Data supplied:
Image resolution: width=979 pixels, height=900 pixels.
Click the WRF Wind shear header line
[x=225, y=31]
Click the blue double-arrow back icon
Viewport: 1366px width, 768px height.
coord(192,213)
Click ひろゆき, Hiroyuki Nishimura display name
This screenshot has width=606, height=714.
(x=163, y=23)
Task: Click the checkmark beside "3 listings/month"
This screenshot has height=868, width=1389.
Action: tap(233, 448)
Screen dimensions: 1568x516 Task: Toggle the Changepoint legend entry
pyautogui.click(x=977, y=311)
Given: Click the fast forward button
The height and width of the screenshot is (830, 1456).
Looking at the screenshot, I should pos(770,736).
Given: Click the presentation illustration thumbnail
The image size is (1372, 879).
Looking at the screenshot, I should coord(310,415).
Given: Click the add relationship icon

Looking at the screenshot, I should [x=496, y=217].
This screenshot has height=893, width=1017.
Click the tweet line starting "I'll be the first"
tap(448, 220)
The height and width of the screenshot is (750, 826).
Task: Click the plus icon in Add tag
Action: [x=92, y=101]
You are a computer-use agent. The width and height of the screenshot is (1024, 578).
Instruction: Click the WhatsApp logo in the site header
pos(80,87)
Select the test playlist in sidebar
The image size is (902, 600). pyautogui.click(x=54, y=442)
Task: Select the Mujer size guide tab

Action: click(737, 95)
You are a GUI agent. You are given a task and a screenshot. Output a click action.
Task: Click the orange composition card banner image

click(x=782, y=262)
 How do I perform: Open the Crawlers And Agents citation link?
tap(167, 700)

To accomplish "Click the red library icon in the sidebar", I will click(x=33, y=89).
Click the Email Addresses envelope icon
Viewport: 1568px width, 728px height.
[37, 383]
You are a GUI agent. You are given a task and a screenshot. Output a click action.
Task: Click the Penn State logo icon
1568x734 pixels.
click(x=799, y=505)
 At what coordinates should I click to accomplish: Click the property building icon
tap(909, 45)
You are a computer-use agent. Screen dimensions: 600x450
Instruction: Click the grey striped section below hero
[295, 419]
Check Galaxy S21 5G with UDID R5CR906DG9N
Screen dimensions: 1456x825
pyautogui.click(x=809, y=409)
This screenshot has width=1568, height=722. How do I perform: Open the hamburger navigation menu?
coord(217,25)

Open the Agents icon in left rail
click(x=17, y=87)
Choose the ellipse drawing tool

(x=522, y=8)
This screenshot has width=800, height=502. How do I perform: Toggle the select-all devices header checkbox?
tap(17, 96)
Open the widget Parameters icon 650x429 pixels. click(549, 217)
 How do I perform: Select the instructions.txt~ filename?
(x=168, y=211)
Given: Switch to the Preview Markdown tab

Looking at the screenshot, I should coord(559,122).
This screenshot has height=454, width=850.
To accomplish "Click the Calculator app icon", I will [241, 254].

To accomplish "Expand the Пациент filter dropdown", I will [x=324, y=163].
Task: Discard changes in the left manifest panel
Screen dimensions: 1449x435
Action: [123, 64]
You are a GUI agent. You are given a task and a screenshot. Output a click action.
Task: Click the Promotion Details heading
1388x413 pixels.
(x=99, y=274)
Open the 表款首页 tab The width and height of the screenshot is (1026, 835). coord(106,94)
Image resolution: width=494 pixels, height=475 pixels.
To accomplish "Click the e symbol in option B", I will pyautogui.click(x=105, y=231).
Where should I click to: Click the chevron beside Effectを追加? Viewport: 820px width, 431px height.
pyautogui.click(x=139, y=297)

Work request:
Could you write out exactly the lines above, starting at the first one and ending with the line that has "This screenshot has height=893, width=1017."?

Your response:
Image resolution: width=979 pixels, height=900 pixels.
Click the WRF Wind shear header line
[x=225, y=31]
Click the blue double-arrow back icon
Viewport: 1366px width, 768px height.
coord(192,213)
Click ひろゆき, Hiroyuki Nishimura display name
This screenshot has width=606, height=714.
(x=163, y=23)
Task: Click the checkmark beside "3 listings/month"
This screenshot has height=868, width=1389.
Action: tap(233, 448)
Screen dimensions: 1568x516 Task: Toggle the Changepoint legend entry
pyautogui.click(x=977, y=311)
Given: Click the fast forward button
The height and width of the screenshot is (830, 1456).
Looking at the screenshot, I should pos(770,736).
Given: Click the presentation illustration thumbnail
The image size is (1372, 879).
Looking at the screenshot, I should coord(310,415).
Given: Click the add relationship icon

Looking at the screenshot, I should [x=496, y=217].
This screenshot has height=893, width=1017.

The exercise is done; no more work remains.